[What to produce]:
Read through the records below and copy each line that uses the word "screenshot".
^^^^^^^^^^^^^^^^
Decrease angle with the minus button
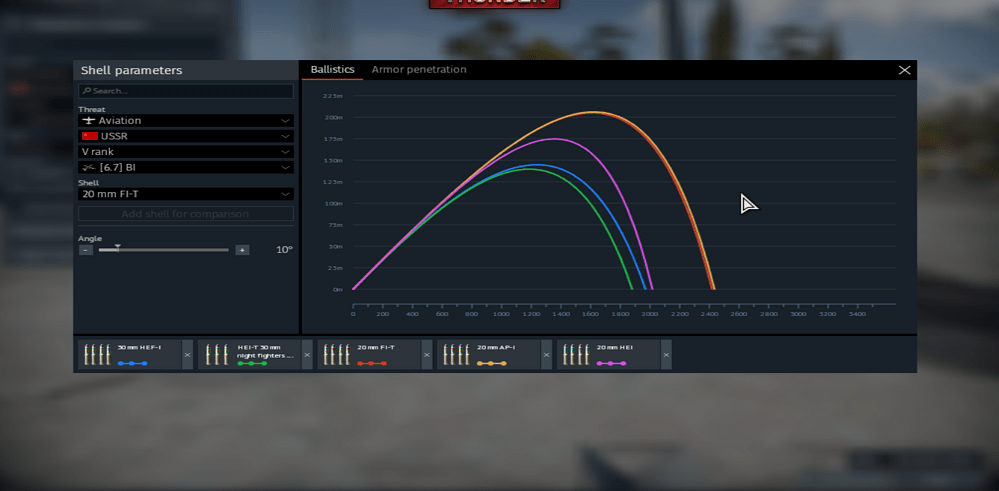Image resolution: width=999 pixels, height=491 pixels. click(x=86, y=250)
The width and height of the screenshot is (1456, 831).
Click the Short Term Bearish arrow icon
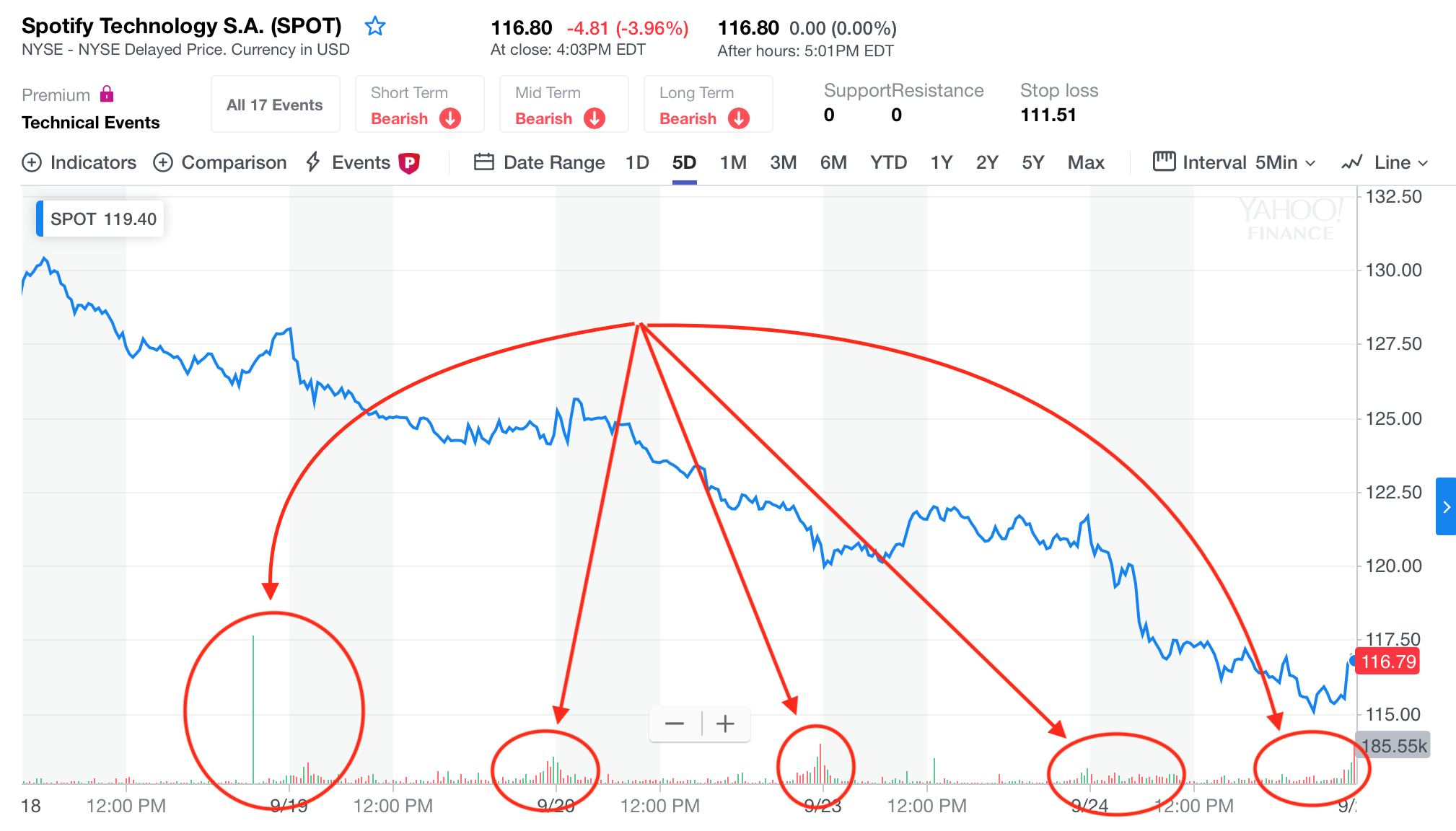point(450,118)
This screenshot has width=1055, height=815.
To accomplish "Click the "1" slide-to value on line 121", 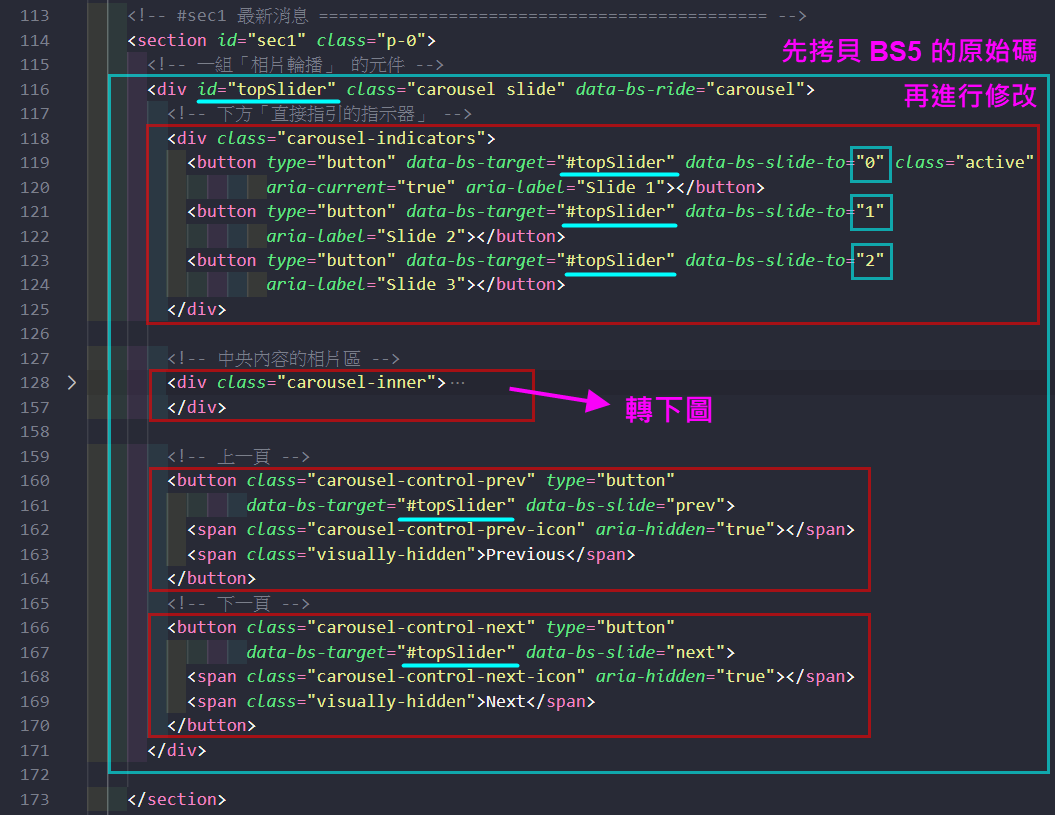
^^^^^^^^^^^^^^^^
[Exercise solution]:
The width and height of the screenshot is (1456, 831).
This screenshot has width=1055, height=815.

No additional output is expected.